Blackmagic Design, best known for its well designed, keenly priced video peripherals and the DaVinci color-grading software, has created quite a buzz at the 2012 National Association of Broadcaster’s Show in Las Vegas. Like RED did five years ago, BMD seems to have suddenly changed the game by announcing a new digital cinema camera that breaks all the accepted conventions - including price.
The camera has a super-clean design consisting of a machined aluminum block with a lens mount on one face and a slanted touch-sensitive screen on the other. The left side carries all the connection and the right carries a covered slot for an SSD drive.
There are a number of things that make this a digital cinema acquisition device as opposed to a video camera - a large(ish) sensor, wide dynamic range and the ability to capture RAW to the inbuilt solid state disc.
The Blackmagic Cinema Camera includes 13 stops of dynamic range, 2.5K sensor (FourThirds size, approximately 16.6 mm x 14 mm) , integrated SSD recorder that has the bandwidth to capture 12-bit CinemaDNG RAW, ProRes and DNxHD files, integrated capacitive touchscreen LCD for direct metadata entry, standard 1/4” (6.3 mm) jack audio connectors, refrigerated sensor and it's fully compatible with Canon EF and Zeiss ZF mount lenses.
The Camera also includes SDI and Thunderbolt connectors and it comes with a full copy of DaVinci Resolve and UltraScope software. This makes off-loading and grading your RAW footage on set a potentially speedy process - the DaVinci software is worth $995 on its own.

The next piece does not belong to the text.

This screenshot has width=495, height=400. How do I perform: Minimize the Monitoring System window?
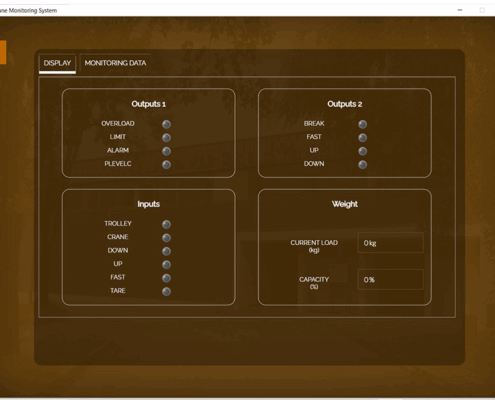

Oh, the price? US$2,995 (£1,880/€2,275). I paid twice as much for my first Sony DV camcorder.
The camera records at 24, 25 and 30 fps and no files are custom in any way. It records into CinemaDNG format for RAW files, and DNxHD or ProRes for HD resolution files compatible with Avid Media Composer and Apple Final Cut Pro. The SSD discs are formatted as MacOS Extended discs.
You can play back all recorded files on the LCD, and there is a built-in microphone and speaker for reviewing audio. Of course you can plug in high quality audio into the standard jack connectors and the audio is always recorded uncompressed.
The integrated LCD has a touchscreen and when tapped, a window called the "slate" appears where you can type in shot information just like typing on a smartphone. This is then recorded into the file as metadata in the Final Cut Pro X and DaVinci Resolve format. Common data like shot number can auto increment to save time.
You can also change camera settings on the touch LCD, such as frame rate, shutter angle, color temperature, dynamic range, focus assist settings and more. The SDI output also has overlays showing you all the camera data when monitoring on set, and even the same data when playing back recorded files.
Obviously there are some compromises when compared to more expensive digital cinema cameras. No overcranking for slow-motion, no Super-35 mm sized sensor, no cinema style PL mount (though that looks possible) and of course it’s not 4K. But frankly it makes some of those cameras look silly for the price. Sony, Canon and to a lesser degree Panasonic, even Arri - the titans of moving picture acquisition over the years are starting to look shaky. Canon’s convolutions over technology, features and pricing for its cinema range are thrown into sharp relief against the sheer simplicity and compatibility of this offering from Blackmagic Design.
The Blackmagic Cinema Camera is due to go on sale in July ... and likely to be sold out a couple of days afterwards.